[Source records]
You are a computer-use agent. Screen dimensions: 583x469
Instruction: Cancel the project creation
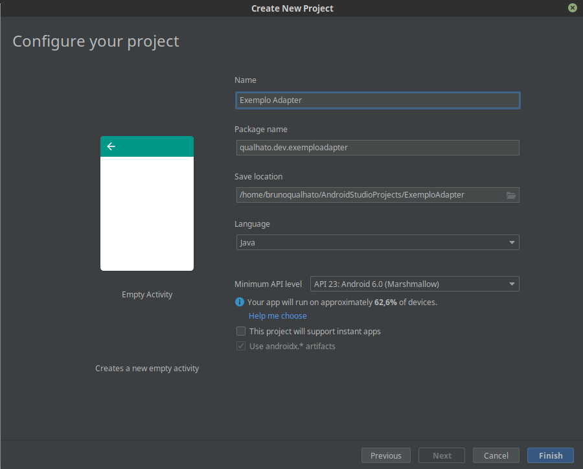(x=496, y=455)
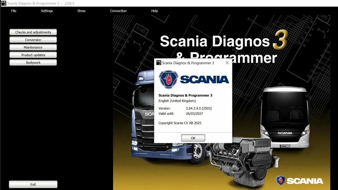Click the SDP3 icon in the title bar
The image size is (338, 190).
point(3,3)
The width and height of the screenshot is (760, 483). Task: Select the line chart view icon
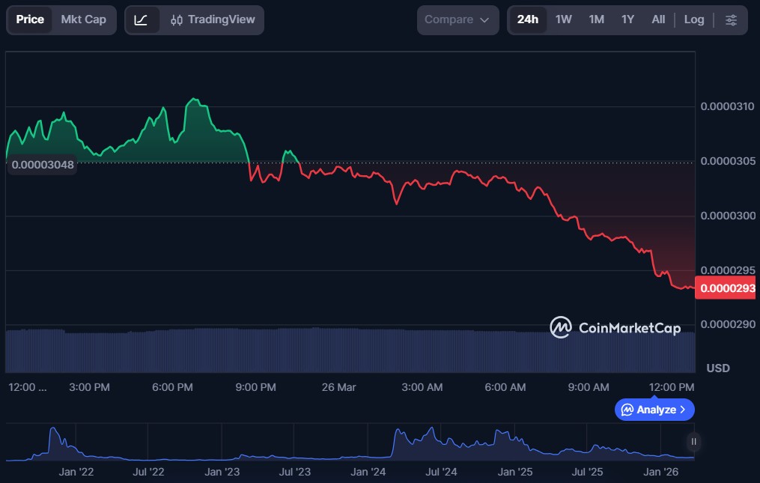pos(142,20)
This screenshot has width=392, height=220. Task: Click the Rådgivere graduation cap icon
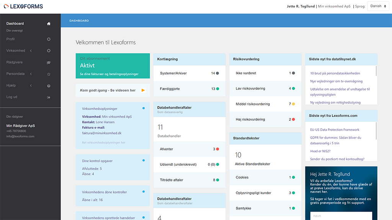pos(49,62)
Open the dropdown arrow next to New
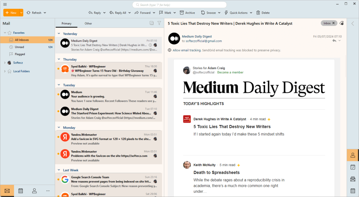The image size is (359, 197). click(x=21, y=13)
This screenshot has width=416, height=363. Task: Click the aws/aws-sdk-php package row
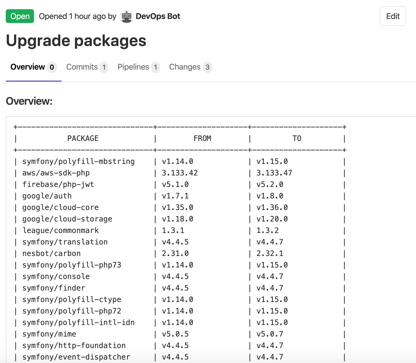pos(180,173)
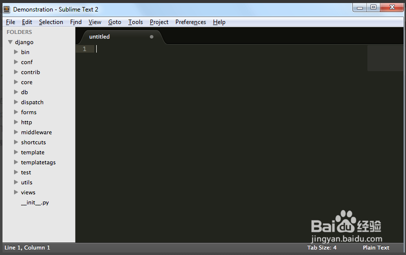
Task: Open the __init__.py file
Action: click(35, 202)
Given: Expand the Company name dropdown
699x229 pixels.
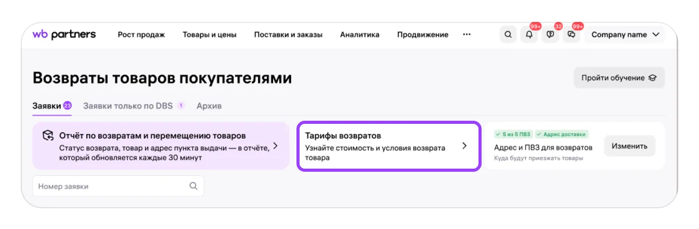Looking at the screenshot, I should 625,35.
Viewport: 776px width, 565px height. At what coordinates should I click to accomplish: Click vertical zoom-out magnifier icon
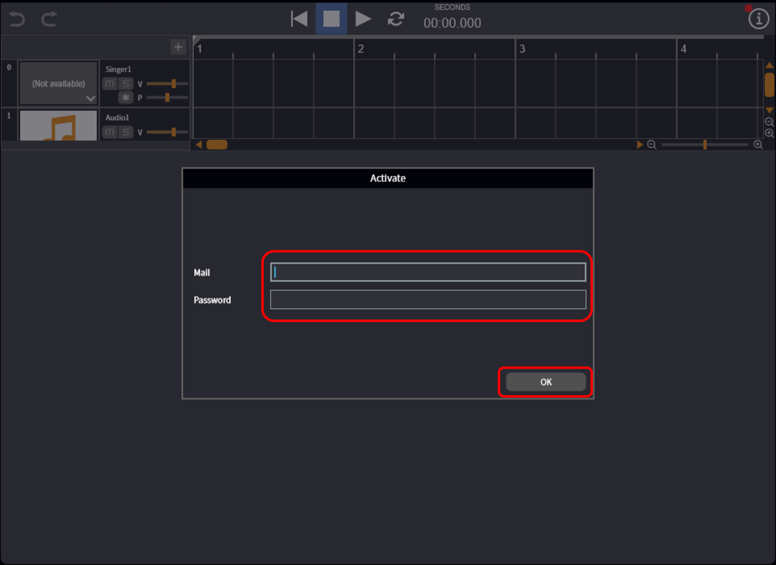769,122
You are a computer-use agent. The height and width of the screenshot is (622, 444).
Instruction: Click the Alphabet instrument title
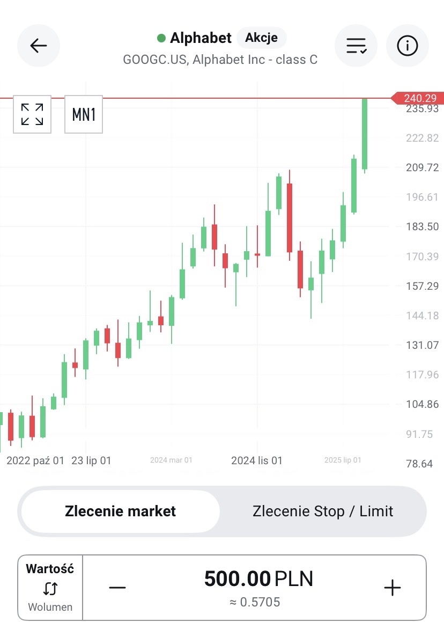point(201,38)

◆ **DIRECTIONS FOR THIS TASK**
Pictures stay out of this copy. Retype exactly the lines from the one with "Open the dropdown arrow next to New" through the last line of the data, both ends included, and nothing more.

◆ **ANSWER SPACE**
Open the dropdown arrow next to New
The image size is (359, 197). click(x=21, y=13)
This screenshot has width=416, height=363. Task: Click the aws/aws-sdk-php package row
pos(180,173)
Task: Open the __init__.py file
Action: click(35, 202)
Given: Expand the Company name dropdown
699x229 pixels.
Looking at the screenshot, I should 625,35.
Viewport: 776px width, 565px height. At what coordinates should I click to accomplish: Click vertical zoom-out magnifier icon
769,122
You are a computer-use agent. The height and width of the screenshot is (622, 444).
Instruction: Click the Alphabet instrument title
point(201,38)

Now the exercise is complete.